● EXERCISE DETAILS:
Check each line of the listing below for the string "Switch", then copy every line that has it.

>>>>

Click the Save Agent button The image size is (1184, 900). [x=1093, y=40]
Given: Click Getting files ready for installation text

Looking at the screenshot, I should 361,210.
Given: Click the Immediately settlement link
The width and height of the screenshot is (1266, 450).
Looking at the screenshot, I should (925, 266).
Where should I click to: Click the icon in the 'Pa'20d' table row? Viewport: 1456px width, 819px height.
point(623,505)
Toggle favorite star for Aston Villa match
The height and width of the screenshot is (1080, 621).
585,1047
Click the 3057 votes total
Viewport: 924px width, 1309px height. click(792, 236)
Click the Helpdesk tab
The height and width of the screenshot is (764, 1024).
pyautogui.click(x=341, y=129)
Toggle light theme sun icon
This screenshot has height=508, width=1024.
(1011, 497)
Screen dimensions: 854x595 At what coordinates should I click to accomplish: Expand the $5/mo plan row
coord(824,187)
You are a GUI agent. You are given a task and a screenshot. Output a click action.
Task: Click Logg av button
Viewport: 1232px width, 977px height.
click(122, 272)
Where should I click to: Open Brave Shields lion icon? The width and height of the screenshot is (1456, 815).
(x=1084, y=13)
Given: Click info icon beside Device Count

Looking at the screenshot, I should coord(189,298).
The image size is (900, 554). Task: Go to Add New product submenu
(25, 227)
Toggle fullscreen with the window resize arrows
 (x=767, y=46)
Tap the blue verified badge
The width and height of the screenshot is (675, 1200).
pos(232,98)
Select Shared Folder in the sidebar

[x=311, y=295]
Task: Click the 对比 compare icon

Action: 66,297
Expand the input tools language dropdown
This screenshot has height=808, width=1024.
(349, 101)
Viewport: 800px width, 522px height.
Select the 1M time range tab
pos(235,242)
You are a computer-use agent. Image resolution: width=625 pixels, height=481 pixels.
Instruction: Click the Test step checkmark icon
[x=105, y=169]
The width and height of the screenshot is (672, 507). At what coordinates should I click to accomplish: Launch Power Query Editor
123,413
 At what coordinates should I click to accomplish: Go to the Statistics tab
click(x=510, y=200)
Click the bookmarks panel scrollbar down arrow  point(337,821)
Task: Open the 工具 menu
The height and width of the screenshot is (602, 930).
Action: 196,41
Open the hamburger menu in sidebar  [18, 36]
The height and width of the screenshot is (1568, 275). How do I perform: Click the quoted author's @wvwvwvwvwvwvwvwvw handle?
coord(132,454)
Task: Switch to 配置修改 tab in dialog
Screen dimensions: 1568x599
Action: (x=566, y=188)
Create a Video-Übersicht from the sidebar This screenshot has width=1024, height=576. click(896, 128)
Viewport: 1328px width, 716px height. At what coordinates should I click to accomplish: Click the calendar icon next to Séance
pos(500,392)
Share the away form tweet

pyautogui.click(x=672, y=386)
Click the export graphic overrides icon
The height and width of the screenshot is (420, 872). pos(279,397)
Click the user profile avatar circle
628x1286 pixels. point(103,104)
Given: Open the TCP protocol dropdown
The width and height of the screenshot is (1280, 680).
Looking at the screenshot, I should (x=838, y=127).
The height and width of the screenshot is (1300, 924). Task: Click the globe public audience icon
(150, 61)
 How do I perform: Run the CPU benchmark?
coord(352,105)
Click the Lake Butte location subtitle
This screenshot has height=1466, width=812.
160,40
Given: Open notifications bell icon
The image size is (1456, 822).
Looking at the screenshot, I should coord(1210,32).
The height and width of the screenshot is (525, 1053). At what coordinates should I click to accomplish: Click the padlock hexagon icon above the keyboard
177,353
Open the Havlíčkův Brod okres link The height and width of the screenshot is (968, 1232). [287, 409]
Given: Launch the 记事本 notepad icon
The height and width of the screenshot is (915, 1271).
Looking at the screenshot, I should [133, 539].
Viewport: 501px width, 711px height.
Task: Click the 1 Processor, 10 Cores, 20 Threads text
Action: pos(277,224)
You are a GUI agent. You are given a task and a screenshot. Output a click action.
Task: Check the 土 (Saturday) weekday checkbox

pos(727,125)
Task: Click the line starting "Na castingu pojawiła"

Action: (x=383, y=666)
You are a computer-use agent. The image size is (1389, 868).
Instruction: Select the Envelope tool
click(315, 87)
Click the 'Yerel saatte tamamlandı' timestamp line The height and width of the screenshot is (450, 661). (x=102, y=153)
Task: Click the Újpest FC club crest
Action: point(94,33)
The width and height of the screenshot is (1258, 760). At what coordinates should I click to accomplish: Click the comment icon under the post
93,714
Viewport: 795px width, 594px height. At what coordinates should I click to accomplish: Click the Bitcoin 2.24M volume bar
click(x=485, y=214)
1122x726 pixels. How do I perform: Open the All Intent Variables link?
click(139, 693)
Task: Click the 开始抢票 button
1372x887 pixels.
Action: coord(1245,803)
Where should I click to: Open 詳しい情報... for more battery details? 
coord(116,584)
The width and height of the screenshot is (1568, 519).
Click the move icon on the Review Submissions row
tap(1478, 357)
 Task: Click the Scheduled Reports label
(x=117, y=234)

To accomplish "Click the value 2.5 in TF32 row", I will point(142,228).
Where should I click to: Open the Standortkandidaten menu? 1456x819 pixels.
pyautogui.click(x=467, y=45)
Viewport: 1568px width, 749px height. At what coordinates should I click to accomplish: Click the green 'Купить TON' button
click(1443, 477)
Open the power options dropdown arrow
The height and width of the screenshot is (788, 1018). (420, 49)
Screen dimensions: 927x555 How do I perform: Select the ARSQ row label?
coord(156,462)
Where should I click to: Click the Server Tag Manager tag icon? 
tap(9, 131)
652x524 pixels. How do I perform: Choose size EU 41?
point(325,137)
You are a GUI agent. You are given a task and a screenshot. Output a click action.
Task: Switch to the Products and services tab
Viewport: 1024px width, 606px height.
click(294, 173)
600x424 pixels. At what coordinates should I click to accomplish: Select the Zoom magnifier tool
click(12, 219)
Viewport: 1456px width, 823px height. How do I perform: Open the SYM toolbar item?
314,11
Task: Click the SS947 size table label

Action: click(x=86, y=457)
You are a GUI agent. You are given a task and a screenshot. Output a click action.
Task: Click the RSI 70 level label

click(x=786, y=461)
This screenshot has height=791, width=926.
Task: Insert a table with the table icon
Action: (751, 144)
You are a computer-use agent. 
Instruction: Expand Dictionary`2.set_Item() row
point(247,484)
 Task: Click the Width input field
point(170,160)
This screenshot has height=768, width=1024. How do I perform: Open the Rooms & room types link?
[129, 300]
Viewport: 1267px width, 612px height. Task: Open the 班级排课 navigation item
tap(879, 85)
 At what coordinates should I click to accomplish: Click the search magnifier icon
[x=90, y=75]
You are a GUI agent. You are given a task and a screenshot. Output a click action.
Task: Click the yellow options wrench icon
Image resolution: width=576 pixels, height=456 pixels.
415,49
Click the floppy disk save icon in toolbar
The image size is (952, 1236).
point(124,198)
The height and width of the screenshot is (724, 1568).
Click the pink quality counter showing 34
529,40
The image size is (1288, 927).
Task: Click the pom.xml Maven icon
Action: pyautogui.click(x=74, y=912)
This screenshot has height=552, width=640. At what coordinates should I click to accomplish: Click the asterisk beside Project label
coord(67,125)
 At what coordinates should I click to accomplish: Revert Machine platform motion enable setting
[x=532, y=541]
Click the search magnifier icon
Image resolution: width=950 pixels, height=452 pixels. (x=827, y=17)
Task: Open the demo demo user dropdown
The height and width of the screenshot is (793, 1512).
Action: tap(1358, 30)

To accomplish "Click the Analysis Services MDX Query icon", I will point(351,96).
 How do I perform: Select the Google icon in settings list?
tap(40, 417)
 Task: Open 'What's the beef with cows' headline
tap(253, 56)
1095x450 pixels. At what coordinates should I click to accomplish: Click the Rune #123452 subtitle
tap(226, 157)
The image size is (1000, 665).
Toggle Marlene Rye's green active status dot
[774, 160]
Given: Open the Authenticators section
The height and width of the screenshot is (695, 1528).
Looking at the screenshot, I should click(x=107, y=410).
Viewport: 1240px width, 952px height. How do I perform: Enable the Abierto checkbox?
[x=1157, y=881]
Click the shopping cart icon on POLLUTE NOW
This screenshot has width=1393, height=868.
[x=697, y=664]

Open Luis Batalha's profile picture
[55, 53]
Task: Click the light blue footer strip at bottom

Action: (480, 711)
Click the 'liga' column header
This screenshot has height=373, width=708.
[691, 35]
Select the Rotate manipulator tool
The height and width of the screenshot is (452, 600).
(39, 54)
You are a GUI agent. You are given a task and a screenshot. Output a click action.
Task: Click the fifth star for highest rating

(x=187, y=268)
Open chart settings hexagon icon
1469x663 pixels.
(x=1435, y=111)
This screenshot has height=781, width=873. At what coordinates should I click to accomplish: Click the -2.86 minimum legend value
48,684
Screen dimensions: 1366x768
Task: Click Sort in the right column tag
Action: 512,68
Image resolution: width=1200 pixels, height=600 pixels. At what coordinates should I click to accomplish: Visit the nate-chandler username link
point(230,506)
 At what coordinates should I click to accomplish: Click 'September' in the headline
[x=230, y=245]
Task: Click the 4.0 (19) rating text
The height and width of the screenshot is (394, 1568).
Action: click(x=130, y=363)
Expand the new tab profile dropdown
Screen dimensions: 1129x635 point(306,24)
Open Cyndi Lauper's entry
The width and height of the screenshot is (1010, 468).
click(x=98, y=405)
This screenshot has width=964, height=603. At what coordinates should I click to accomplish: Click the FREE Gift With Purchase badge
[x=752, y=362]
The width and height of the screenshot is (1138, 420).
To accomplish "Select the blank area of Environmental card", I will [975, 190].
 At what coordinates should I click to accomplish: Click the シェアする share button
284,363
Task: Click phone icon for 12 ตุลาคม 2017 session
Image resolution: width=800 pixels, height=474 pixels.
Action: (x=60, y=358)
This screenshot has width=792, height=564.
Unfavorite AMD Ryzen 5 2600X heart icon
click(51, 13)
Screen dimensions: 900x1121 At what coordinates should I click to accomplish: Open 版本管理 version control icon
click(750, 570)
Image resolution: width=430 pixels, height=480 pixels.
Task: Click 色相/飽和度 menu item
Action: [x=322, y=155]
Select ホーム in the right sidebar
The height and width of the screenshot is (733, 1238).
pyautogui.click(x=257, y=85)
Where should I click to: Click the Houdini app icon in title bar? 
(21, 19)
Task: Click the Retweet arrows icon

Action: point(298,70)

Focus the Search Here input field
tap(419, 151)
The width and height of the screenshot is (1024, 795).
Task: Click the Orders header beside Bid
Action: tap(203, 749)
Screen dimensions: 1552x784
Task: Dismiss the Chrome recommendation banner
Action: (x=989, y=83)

<<<<

● WRITTEN REPLY:
Task: Switch to 配置修改 tab in dialog
Task: Switch to the Products and services tab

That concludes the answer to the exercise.